Mood and adjustment disorders like anxiety and depression were strong predictors of the annual number of outpatient visits, hospital admissions, and number of days in the hospital for patients with prostate and breast cancer, according to the results of a study presented at the American Society of Clinical Oncology’s Quality Care Symposium in Orlando, FL.
The data, presented by Diana Jeffery, PhD, of the Center for Healthcare Management Studies at the U.S. Department of Defense, were taken from the U.S. Military Health System.
“Just as we’re helping patients who are undergoing treatment and experiencing physical side effects, we should be doing the same thing when it comes to a patient’s mental health. Early and frequent mental health assessments are essential not only to improving quality of life, but also to avoiding unnecessary hospital admissions,” Dr. Jeffery said in an ASCO press release.
Badar M. Mian, MD, of Albany Medical College, Albany, NY, commented on the findings to Urology Times.
“Mental health challenges are prevalent in our patients with invasive cancers, but these are often undiagnosed and under-appreciated as a significant source of morbidity for the patients and cost to the health care system. While the subjects of this study were men and women in the Military Health System, the results can be applied to the general population,” said Dr. Mian, who was not involved with the study.
The study was designed to compare rate of mental health comorbidities between Department of Defense beneficiaries with prostate or breast cancer. Dr. Jeffery and colleagues looked at outcomes related to depression, anxiety, adjustment disorders, alcohol or drug use disorders, and serious, persistent mental illness. The study included data on 9.5 million beneficiaries and was composed of military retirees and family members aged 18 to 64 years.

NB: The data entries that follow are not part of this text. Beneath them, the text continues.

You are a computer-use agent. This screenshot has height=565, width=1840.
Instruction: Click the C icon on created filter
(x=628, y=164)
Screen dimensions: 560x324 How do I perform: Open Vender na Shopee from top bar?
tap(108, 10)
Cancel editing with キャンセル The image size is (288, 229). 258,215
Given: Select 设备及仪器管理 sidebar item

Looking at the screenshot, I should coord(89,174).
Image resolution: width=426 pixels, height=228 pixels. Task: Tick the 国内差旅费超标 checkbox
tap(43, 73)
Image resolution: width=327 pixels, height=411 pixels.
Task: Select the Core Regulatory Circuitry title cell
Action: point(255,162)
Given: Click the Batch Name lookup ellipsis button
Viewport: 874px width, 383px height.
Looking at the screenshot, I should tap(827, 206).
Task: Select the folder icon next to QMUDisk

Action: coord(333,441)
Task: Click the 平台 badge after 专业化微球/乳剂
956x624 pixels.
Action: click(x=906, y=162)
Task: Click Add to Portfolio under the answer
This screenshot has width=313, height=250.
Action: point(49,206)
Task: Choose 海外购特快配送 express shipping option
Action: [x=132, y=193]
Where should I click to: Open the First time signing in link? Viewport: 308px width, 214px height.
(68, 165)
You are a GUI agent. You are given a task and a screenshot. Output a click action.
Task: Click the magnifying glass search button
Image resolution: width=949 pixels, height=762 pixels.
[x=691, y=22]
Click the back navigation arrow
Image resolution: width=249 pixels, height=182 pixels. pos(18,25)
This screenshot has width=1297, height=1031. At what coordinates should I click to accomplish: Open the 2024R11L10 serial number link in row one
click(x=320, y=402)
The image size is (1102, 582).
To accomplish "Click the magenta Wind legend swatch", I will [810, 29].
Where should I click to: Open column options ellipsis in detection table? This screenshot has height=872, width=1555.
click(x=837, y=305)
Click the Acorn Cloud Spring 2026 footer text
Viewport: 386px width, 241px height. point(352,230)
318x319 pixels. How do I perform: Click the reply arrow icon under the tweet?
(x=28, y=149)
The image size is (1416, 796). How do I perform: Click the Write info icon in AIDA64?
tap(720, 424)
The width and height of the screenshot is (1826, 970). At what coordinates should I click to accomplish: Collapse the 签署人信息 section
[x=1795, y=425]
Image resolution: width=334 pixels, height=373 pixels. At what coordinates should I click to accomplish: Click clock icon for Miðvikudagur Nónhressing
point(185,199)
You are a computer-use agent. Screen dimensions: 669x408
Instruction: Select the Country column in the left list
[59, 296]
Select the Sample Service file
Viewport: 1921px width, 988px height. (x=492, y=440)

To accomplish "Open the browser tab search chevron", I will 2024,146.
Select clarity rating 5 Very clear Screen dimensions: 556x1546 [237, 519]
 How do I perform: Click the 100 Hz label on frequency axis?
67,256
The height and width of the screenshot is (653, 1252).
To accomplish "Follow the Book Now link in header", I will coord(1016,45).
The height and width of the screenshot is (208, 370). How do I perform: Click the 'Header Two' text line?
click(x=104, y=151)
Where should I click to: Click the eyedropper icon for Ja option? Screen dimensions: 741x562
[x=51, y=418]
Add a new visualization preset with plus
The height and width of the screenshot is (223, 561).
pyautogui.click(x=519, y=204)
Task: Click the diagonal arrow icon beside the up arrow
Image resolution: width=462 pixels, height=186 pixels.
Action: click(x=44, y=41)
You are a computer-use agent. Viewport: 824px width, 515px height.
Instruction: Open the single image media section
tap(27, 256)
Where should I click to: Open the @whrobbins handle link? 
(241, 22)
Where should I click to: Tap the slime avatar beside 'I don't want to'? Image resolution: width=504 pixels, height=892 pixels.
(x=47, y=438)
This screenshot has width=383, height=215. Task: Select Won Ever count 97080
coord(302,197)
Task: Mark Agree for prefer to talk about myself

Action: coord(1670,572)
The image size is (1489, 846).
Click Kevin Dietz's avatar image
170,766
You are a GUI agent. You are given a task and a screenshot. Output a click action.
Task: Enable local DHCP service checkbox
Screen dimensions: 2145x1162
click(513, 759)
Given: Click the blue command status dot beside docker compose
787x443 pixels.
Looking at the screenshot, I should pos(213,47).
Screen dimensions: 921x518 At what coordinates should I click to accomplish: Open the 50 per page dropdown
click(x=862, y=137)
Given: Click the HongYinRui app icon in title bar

Patients with breast cancer had significantly higher rates of depression/anxiety/adjustment disorders, substance abuse disorders, and serious persistent mental illness compared with patients with prostate cancer.
The strongest predictors for annual prostate cancer costs were chemotherapy, radiation therapy, surgery, and mood or adjustment disorder (p<.0001), according to the ASCO press release. Men with prostate cancer and a mood or adjustment disorder had 6.7% more ambulatory visits, 2.9% more hospital admissions, and 8.4% more hospital bed days compared to their counterparts without these disorders.
Mood and adjustment disorder comorbidities accounted for an additional 2,600 admissions per year for men with prostate cancer. Additionally, presence of these disorders added 65,000 days in the hospital and 169,000 outpatients visits for patients with prostate cancer.
“Those of us who care for patients with various cancers know that there is a wide range of psychological responses to the initial diagnosis, during treatment, and the remission period,” Dr. Mian said. “If anything, this study likely underestimates the burden of mental health challenges faced by our patients with cancer.”
Finally, a cost analysis showed that mood and adjustment disorders were strong predictors of cost for both disease types. These disorders increased costs by $8,000 a year for a patient with prostate cancer.
“Mental health evaluations should begin immediately after the initial diagnosis and should be pursued with a similar vigor as the CT scan for staging of the cancer,” Dr. Mian said. “Mental health evaluation should probably be a quality measure for those providers who are managing patients with invasive or advanced malignancies.”